= Julius Bartels =

German geophysicist and statistician

Julius Bartels (17 August 1899, Magdeburg – 6 March 1964) was a German geophysicist and statistician who made notable contributions to the physics of the Sun and Moon; to geomagnetism and meteorology; and to the physics of the ionosphere. He also made fundamental contributions to statistical methods for geophysics. Bartels was the first President of the International Association of Geomagnetism and Aeronomy (IAGA). With Sydney Chapman, he wrote the influential book Geomagnetism.

==Life and career==
Bartels was awarded his Ph.D. from Göttingen in 1923, then worked at the Potsdam magnetic observatory as a post-doctorate. In 1928, he was named professor at Eberswalde, teaching meteorology. He became full professor at Berlin University in 1936, and director of the Potsdam Geophysical Institute. From 1931 until the second year of World War II, he was also a research associate at the Carnegie Institution of Washington. He collaborated with Sydney Chapman to publish the two-volume work Geomagnetism, a definitive reference on geophysics.

In 1933, Bartels signed the Vow of allegiance of the Professors of the German Universities and High-Schools to Adolf Hitler and the National Socialistic State.

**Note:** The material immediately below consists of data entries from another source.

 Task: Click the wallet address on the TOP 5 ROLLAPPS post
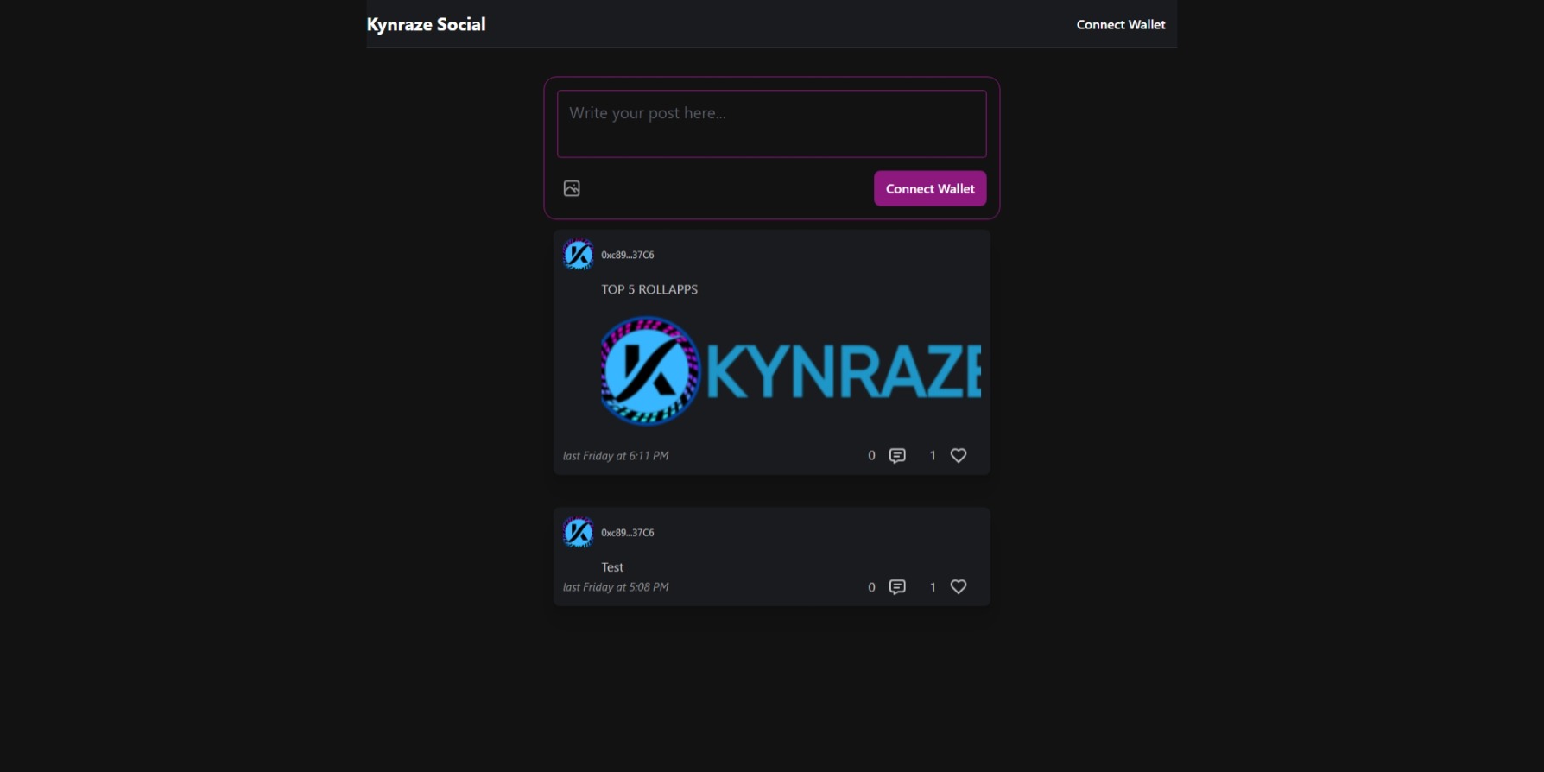point(628,255)
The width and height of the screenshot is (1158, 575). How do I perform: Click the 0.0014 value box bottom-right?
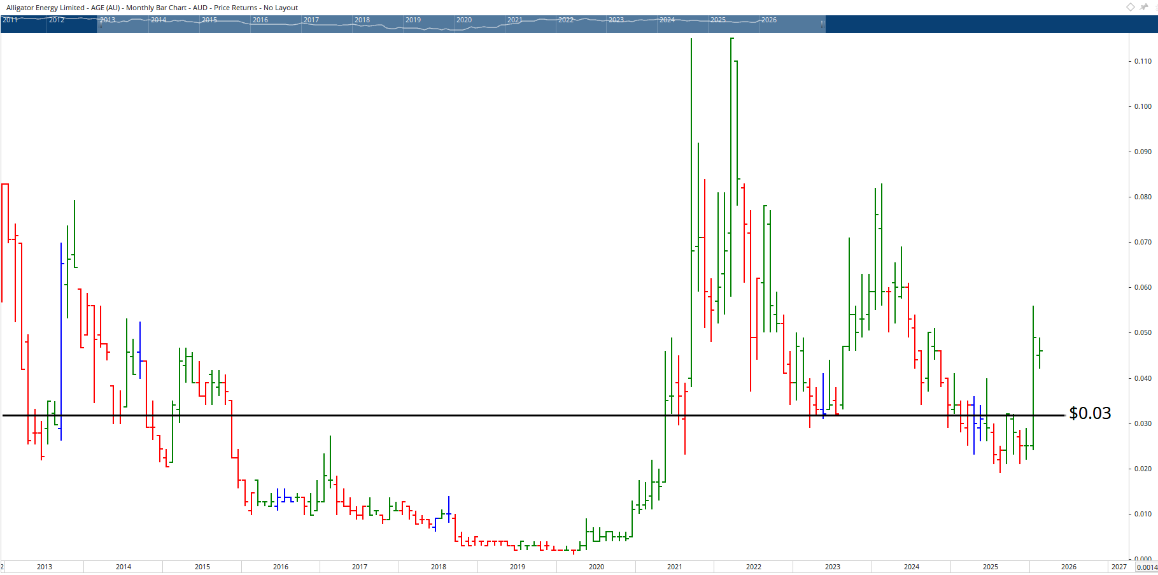pos(1147,567)
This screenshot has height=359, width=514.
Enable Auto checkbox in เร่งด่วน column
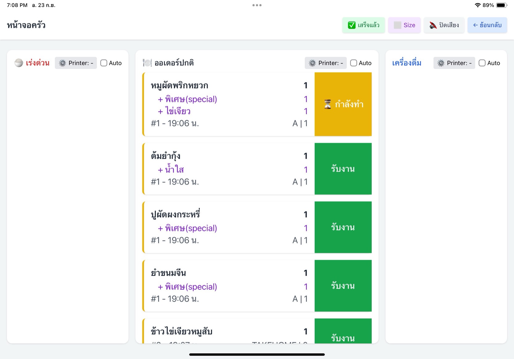pos(104,63)
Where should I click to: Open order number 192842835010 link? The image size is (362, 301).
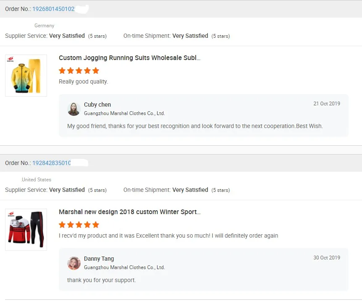click(52, 163)
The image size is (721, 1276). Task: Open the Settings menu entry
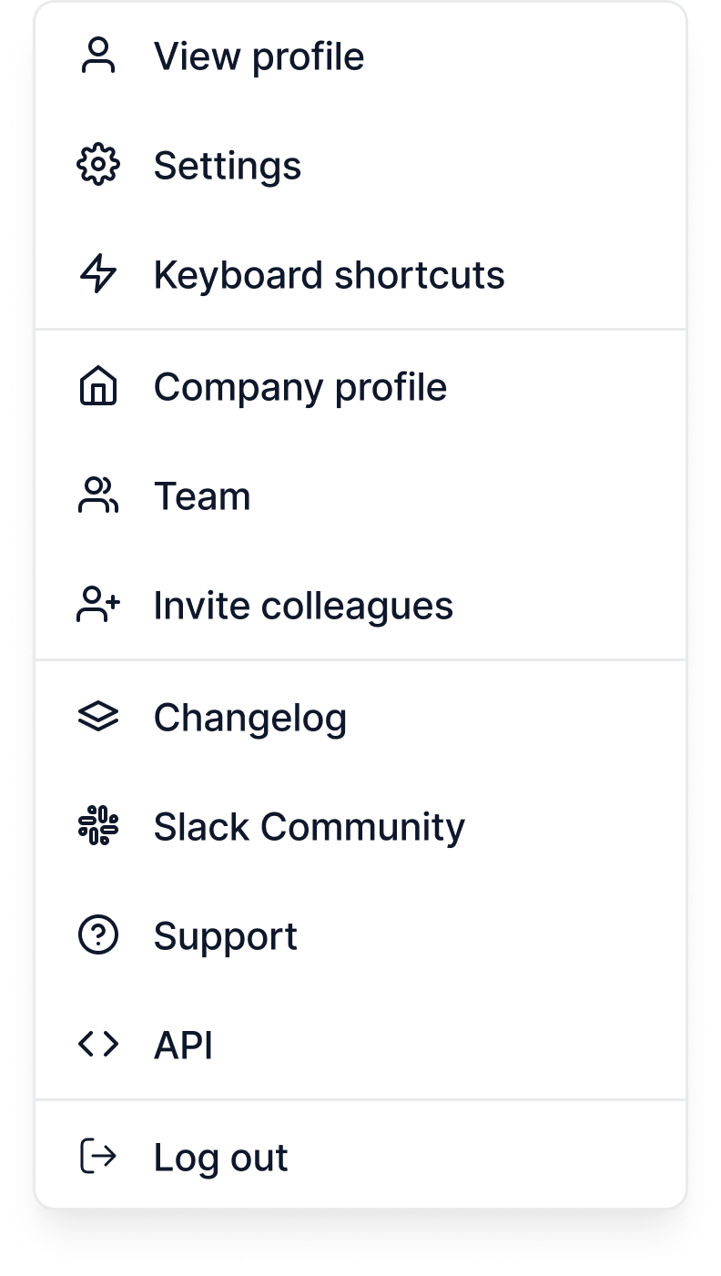click(x=227, y=166)
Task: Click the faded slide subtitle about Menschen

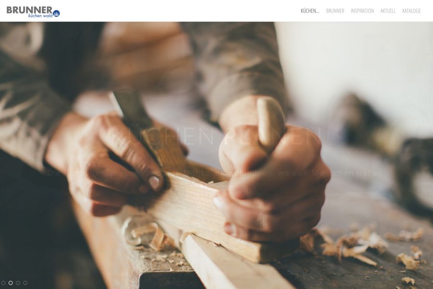Action: 216,173
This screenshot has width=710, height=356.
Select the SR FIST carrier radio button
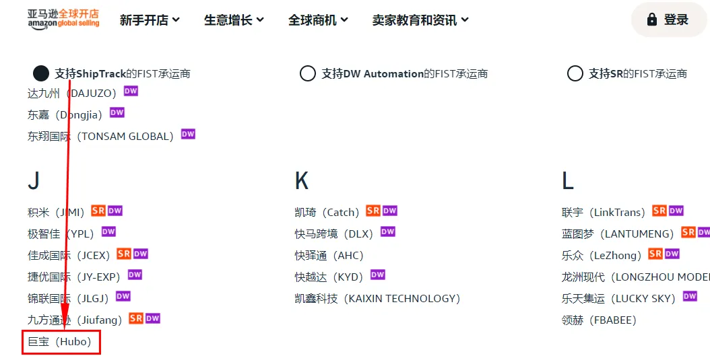pyautogui.click(x=575, y=73)
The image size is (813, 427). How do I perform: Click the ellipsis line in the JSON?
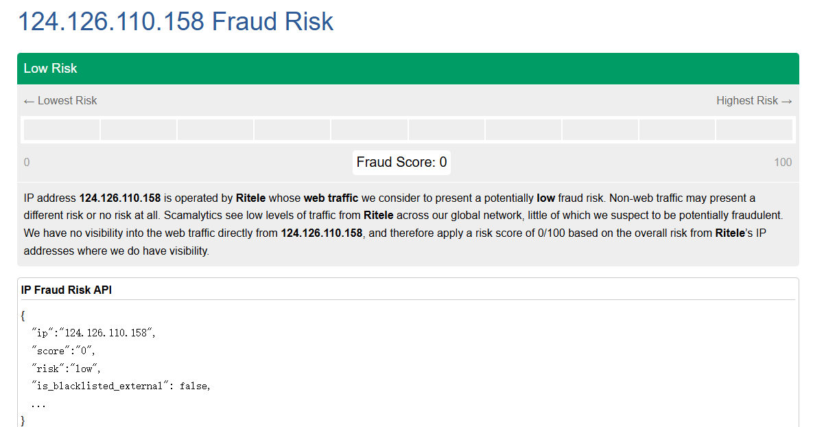[x=38, y=404]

Following the war in 1946, he became professor in Göttingen. He was also a director at the Max Planck Institute for Physics of the Stratosphere (today Max Planck Institute for Solar System Research) between 1955 and 1964. When, in 1958 International Council for Science, created the Committee on Space Research (COSPAR), Bartels became chairman of the West-German branch. From 1954 until 1957, he served as first President of the IAGA. Between 1960 and 1963, he was vice-president of the International Union of Geodesy and Geophysics.

==Research==

Among his contributions was the development of the Kp-index, and he suggested the existence of "M-regions" on the Sun that resulted in geomagnetic activity. These coronal holes were later confirmed by the Skylab mission. Finally he also helped initiate the International Geophysical Year, which took place in 1957/8.

The Bartels' Rotation Number of the Sun based on a regular 27-day cycle is named after him. It is similar to the Carrington rotation which is based on 27.2753 days.

==Awards and honors==
- Posthumously awarded the William Bowie Medal of the American Geophysical Union.
- The Julius Bartels Medal, of the European Geosciences Union Division on Solar-Terrestrial Sciences, was named in his honor.
- The crater Bartels on the Moon is named after him.